Vive le roi ?

par Laurent Joffrin |  publié le 21/09/2023

On polémique sur une République qui met les petites porcelaines dans les grandes pour recevoir un monarque. On oublie au passage le vrai paradoxe qui marque la visite de Charles III.

Laurent Joffrin

Funestes fastes ? Faute de goût monarchique dans un pays républicain ? Banquet indécent quand une partie des Français doivent économiser sur leurs repas ? Le procès est compréhensible, le contraste choquant. La juxtaposition du luxe versaillais et de la misère des quartiers suscite la gêne et, parfois, l’indignation. Polémique classique et quelque peu attendue.

Une anecdote vient tempérer le réquisitoire. En 1982, un an après la victoire de la gauche, un débat divisa les hautes sphères : fallait-il recevoir le G7 avec une certaine munificence, ou bien jouer la sobriété qui sied à un gouvernement hautement social ? Certains proposèrent d’abriter le sommet dans une friche industrielle, d’autres dans une austère salle du nord. Soucieux de marquer la légitimité du pouvoir socialiste, François Mitterrand refusa de déroger à la tradition qui conduit la République française à user du prestige de son patrimoine d’Ancien Régime pour recevoir les chefs d’État étrangers avec les égards coutumiers.
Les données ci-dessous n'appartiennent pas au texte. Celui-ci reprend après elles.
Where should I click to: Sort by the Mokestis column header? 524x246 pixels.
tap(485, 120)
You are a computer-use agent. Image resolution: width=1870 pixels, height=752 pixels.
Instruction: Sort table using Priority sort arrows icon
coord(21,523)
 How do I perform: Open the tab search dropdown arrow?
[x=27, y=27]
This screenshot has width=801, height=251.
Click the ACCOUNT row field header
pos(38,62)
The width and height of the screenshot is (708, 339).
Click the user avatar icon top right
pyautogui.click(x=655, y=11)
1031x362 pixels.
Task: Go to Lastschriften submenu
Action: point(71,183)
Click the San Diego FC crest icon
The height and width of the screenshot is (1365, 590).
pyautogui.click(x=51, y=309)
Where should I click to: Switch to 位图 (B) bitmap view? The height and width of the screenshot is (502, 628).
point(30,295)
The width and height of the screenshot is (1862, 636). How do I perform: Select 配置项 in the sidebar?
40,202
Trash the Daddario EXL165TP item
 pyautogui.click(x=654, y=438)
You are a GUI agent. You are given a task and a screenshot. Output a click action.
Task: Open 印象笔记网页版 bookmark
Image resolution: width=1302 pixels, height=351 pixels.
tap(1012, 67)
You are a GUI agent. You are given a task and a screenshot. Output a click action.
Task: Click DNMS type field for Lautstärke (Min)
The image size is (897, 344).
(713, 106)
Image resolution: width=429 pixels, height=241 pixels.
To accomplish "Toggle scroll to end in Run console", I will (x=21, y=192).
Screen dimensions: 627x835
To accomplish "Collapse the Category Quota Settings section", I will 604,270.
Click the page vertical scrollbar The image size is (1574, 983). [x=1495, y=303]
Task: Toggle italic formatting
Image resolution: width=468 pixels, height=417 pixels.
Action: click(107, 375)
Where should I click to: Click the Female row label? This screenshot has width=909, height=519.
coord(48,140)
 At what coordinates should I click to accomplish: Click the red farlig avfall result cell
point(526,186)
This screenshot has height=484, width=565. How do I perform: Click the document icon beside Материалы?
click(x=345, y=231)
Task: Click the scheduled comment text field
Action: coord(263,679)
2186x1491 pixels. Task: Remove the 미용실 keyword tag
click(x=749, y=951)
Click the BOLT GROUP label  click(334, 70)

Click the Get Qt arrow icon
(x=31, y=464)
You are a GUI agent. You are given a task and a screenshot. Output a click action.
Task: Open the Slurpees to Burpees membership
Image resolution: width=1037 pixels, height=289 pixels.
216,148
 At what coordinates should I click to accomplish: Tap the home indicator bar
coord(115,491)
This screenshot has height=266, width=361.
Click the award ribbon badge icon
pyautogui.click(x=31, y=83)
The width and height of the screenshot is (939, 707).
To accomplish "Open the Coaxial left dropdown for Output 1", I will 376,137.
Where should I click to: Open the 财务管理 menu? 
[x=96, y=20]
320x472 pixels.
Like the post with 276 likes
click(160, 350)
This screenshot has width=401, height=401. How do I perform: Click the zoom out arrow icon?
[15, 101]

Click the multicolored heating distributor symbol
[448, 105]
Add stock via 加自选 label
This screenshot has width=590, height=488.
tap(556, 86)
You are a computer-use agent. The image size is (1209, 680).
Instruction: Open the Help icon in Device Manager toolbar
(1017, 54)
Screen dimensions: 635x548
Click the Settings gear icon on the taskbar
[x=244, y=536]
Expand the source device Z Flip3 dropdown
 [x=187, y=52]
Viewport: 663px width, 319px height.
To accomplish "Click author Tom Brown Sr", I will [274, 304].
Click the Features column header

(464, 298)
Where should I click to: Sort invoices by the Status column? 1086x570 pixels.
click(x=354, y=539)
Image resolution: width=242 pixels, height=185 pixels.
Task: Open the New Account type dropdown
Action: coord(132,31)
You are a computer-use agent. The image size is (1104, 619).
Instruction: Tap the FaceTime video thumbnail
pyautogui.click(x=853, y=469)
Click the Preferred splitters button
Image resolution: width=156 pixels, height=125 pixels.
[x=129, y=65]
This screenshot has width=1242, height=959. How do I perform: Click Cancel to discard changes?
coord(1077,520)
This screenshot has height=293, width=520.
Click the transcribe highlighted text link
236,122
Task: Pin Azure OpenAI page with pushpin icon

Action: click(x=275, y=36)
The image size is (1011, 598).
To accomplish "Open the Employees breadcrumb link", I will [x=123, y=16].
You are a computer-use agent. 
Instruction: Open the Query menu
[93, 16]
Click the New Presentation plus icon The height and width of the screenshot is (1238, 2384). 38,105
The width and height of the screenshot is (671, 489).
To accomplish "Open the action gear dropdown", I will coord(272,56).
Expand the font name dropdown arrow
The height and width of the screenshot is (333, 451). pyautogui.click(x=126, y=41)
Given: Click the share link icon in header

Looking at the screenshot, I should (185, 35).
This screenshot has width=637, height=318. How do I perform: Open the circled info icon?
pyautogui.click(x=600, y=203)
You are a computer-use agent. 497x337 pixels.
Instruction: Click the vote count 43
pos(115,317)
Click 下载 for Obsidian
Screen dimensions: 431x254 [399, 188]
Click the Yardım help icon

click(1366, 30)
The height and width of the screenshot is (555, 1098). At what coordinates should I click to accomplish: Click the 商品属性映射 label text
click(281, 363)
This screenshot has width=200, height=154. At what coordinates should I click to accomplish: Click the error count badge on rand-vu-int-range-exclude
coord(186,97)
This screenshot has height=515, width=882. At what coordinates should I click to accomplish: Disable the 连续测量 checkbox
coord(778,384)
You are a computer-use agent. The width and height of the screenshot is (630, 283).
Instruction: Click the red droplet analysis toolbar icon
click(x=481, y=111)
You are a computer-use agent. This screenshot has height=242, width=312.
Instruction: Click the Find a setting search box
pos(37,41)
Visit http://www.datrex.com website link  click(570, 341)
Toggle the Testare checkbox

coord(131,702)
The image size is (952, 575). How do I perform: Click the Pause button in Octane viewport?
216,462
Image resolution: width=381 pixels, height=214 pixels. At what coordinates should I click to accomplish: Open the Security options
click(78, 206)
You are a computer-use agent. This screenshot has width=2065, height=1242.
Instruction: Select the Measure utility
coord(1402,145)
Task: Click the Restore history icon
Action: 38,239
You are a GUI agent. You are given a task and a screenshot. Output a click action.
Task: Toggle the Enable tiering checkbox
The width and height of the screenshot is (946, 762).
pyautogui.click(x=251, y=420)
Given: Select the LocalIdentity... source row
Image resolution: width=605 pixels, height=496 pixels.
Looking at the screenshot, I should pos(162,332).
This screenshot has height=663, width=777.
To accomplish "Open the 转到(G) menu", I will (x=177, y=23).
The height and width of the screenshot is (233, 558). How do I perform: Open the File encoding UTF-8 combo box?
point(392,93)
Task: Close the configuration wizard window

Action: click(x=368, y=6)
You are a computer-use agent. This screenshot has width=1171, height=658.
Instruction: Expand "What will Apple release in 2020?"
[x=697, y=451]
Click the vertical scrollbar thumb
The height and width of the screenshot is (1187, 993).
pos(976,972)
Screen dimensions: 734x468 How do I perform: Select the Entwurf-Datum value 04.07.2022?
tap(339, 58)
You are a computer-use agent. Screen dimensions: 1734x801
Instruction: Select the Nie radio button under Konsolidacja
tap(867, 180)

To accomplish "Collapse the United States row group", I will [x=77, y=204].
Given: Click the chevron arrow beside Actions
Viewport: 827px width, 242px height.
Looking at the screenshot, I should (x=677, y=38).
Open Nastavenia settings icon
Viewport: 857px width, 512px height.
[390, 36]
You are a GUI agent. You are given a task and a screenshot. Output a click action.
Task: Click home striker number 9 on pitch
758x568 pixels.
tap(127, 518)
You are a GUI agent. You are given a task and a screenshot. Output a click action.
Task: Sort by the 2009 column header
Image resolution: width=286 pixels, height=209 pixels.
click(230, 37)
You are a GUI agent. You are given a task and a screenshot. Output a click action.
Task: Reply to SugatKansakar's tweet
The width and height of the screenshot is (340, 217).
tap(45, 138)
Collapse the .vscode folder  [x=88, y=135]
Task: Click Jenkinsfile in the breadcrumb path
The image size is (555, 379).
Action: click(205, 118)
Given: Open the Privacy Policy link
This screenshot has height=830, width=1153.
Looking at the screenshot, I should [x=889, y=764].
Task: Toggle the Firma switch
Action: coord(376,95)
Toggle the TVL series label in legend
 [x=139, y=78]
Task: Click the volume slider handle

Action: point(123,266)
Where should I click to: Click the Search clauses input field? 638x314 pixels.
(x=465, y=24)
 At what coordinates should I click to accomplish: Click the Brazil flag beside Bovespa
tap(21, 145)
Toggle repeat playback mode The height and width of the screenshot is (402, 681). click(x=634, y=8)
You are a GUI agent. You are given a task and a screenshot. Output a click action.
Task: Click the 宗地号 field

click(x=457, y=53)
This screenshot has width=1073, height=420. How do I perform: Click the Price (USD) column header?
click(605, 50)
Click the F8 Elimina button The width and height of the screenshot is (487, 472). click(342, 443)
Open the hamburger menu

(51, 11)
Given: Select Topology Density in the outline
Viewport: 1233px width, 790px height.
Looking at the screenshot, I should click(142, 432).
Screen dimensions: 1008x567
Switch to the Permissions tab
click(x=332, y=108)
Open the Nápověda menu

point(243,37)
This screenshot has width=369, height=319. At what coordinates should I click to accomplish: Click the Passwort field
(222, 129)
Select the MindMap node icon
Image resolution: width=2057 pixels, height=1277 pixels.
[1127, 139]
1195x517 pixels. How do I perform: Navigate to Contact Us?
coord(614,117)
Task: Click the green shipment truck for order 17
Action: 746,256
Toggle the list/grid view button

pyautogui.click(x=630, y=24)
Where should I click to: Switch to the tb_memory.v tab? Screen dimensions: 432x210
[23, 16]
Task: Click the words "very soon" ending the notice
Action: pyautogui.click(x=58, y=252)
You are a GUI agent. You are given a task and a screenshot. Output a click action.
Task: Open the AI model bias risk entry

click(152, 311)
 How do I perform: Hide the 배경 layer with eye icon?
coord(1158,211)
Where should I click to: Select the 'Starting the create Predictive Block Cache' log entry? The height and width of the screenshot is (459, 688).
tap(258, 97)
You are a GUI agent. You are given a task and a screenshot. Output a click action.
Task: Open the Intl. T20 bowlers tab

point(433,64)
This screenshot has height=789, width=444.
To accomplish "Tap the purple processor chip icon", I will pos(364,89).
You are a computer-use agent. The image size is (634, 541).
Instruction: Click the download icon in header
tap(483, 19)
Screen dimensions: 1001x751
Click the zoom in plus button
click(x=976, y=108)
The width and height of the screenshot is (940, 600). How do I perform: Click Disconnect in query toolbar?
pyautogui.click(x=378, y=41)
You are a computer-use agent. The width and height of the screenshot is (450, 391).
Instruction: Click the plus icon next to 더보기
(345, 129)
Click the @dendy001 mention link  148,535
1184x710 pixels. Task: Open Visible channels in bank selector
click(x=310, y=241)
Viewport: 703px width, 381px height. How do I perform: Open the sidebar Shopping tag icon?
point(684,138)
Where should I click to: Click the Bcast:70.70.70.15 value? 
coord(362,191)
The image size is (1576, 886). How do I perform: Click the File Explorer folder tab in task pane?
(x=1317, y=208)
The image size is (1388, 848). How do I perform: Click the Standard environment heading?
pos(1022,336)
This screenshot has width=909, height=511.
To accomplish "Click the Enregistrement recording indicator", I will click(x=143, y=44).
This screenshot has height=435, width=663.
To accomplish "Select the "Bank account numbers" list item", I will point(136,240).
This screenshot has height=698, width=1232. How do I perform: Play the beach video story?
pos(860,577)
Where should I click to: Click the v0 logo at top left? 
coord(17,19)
Sous sa présidence très socialiste, François Mitterrand organisa donc le sommet du G7 à Versailles et dîna lui aussi en grande pompe dans la Galerie des Glaces. Ainsi va la diplomatie qui suppose un certain décorum. Quant à l’argument du contraste avec les difficultés des Français, il vaut pour toutes les époques : il faudrait donc proscrire tout apparat. Au demeurant, beaucoup de Français, admirateurs discrets de la monarchie britannique, y auraient même vu une mauvaise manière faite à un roi très francophile.

En fait, la visite du souverain britannique a mis en lumière un autre paradoxe, plus politique et plus inquiétant pour l’avenir. Au moment où Charles III exhortait Français et Britanniques à une nouvelle « Entente Cordiale » pour sauvegarder la planète, à Londres, Rishi Sunak, premier ministre, venait d’annoncer qu’il repoussait d’au moins cinq ans les efforts de son gouvernement en faveur de la lutte pour le climat. On se demande parfois si la royauté anglaise n’est pas plus lucide que ses gouvernements. De de même qu’Élizabeth II réprouvait le Brexit in petto, Buckingham est plus écologiste que le 10 Downing Street. Faudrait-il rétablir les pouvoirs de l’ancienne monarchie ?

Il y a dans le geste anti-climat de Rishi Sunak un calcul politique qui risque de se répandre. Le Parti conservateur a récemment conservé une circonscription perdue d’avance en faisant campagne contre les restrictions de la circulation automobile décidée par le maire travailliste de Londres. Manifestement, le Premier ministre en a déduit qu’une politique moins écologique pouvait payer dans une élection. Dans beaucoup de pays, la droite et l’extrême-droite comptent mobiliser l’électorat contre l’écologie, par nature « punitive », contre les écologistes, « des idéologues fous », contre les investissements et les contraintes qu’implique une lutte active pour le climat. Danger majeur : à un moment où les climato-sceptiques, avec des habits neufs, reprennent de l’influence, le discours antiécologique pourrait assurer une prime politique aux conservateurs de tous poils. Voilà qui mérite réflexion.